**The task**. Note each line of the listing that contains the string "computer", and copy it.

**Information supplied**.
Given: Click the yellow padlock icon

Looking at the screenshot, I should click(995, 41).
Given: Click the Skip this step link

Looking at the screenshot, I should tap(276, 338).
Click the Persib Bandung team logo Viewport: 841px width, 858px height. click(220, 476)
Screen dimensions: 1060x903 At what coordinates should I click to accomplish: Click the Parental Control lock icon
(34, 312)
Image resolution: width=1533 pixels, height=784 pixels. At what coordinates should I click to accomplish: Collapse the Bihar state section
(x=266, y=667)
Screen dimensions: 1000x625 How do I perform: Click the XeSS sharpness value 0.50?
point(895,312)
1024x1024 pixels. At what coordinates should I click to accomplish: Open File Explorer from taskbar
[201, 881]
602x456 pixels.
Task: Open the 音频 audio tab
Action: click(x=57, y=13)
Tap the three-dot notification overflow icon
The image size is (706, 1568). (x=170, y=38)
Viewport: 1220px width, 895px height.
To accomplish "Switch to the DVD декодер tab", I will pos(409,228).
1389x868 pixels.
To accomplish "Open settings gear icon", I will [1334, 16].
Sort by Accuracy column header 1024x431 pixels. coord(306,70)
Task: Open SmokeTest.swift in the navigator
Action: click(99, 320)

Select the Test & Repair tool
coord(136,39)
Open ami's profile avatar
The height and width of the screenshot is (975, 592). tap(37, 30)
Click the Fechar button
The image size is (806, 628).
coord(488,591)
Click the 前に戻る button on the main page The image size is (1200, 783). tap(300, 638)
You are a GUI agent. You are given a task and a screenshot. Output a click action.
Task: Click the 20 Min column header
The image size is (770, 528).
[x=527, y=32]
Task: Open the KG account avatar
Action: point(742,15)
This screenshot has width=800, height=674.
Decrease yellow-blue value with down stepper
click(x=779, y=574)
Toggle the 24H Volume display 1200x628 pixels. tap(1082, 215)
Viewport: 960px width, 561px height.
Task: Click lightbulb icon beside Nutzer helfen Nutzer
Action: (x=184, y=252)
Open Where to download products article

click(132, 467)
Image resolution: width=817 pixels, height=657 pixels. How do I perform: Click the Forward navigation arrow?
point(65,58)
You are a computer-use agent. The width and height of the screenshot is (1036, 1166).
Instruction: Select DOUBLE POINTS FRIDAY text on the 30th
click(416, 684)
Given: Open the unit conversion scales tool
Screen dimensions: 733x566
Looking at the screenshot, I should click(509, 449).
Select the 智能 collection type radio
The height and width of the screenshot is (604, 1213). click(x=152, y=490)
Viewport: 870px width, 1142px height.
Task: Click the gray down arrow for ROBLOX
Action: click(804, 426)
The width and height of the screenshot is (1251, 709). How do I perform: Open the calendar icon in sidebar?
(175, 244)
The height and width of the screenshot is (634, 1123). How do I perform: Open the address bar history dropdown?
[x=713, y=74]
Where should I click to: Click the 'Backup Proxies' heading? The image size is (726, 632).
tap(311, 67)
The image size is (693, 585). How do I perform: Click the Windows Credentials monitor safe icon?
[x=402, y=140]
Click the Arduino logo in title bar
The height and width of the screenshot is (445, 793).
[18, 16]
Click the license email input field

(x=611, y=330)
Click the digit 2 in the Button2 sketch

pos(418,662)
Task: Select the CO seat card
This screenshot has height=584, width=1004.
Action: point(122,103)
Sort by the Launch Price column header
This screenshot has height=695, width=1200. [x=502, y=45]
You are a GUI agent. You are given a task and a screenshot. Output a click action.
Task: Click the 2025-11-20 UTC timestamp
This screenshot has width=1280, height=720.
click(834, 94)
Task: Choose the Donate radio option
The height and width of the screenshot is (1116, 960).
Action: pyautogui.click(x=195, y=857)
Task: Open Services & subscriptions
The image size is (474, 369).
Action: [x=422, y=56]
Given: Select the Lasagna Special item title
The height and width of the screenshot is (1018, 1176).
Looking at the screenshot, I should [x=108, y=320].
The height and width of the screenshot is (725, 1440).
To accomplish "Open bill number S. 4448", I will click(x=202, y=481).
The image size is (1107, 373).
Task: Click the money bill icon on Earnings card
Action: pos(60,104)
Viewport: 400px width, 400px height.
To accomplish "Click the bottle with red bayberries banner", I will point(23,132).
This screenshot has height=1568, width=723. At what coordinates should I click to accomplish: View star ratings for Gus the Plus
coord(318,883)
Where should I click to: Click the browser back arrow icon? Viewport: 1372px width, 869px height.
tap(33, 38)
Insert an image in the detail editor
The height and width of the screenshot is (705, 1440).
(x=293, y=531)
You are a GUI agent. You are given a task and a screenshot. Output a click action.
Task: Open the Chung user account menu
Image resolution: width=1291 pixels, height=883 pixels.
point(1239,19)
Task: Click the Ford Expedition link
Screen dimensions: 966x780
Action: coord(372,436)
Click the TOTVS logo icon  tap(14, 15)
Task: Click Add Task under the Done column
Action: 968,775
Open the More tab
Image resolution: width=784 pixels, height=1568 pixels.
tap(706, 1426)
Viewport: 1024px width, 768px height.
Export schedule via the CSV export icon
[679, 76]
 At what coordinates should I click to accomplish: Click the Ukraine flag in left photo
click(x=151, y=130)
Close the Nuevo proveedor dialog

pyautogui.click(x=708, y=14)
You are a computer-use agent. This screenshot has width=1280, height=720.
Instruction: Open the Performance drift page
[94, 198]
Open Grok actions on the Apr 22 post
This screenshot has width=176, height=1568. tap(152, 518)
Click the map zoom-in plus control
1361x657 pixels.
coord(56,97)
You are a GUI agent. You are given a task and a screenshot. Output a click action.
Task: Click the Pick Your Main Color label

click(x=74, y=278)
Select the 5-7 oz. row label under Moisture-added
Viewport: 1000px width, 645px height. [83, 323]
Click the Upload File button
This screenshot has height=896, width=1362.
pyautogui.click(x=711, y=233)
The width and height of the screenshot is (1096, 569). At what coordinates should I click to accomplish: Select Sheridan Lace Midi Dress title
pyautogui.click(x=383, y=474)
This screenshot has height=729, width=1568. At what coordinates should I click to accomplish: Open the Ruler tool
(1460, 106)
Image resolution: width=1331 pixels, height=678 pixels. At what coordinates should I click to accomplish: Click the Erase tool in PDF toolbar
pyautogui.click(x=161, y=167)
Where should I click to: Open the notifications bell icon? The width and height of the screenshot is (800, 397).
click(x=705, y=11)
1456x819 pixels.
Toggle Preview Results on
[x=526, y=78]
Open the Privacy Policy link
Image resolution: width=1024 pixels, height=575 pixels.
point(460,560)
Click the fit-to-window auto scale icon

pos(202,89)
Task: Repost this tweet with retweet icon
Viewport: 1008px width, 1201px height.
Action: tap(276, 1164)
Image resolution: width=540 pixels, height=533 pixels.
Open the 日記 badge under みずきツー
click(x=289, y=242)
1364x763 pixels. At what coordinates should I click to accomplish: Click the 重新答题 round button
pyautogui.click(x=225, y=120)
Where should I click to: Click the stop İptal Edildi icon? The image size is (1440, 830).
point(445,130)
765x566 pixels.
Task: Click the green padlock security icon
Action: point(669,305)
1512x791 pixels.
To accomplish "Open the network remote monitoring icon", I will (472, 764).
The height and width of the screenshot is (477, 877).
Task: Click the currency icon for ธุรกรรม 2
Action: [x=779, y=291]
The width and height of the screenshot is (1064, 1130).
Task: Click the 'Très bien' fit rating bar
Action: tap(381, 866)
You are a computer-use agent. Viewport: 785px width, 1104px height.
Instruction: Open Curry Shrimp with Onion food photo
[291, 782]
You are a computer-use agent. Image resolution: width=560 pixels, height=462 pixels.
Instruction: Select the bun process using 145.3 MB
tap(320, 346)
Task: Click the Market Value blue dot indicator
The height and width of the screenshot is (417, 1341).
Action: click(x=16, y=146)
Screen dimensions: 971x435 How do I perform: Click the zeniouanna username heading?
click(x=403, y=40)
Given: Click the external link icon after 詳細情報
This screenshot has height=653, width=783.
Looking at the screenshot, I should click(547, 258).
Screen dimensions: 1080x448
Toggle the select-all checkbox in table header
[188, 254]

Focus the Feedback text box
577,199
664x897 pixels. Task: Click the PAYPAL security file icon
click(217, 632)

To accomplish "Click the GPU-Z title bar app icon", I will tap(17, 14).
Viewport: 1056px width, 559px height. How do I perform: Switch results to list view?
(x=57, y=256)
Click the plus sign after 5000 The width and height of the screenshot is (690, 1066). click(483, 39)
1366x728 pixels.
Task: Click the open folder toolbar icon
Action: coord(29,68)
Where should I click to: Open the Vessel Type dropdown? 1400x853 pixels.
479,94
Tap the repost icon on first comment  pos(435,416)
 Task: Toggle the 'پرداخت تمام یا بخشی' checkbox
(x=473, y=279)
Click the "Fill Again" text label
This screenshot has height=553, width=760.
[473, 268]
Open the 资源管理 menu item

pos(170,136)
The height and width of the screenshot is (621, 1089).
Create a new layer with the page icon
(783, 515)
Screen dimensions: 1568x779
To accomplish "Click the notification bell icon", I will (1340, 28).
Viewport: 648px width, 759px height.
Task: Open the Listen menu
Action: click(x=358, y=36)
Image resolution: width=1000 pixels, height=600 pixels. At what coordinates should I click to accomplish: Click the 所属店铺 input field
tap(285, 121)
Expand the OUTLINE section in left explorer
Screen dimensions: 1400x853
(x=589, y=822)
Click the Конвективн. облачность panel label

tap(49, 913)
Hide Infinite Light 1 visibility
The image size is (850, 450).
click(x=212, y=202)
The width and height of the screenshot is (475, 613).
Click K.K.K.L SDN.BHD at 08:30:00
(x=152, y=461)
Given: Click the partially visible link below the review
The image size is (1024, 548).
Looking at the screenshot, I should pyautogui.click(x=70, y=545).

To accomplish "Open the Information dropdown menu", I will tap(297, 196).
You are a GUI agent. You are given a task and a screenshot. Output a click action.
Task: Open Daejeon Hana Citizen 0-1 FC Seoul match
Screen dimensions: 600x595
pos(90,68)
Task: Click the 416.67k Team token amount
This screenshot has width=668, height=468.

**Expected answer**.
You are a computer-use agent. The width and height of the screenshot is (1036, 1166).
You are a computer-use agent. This screenshot has width=1280, height=720.
You are a computer-use agent. Viewport: 785px width, 1104px height.
You are a computer-use agent. Image resolution: width=560 pixels, height=462 pixels.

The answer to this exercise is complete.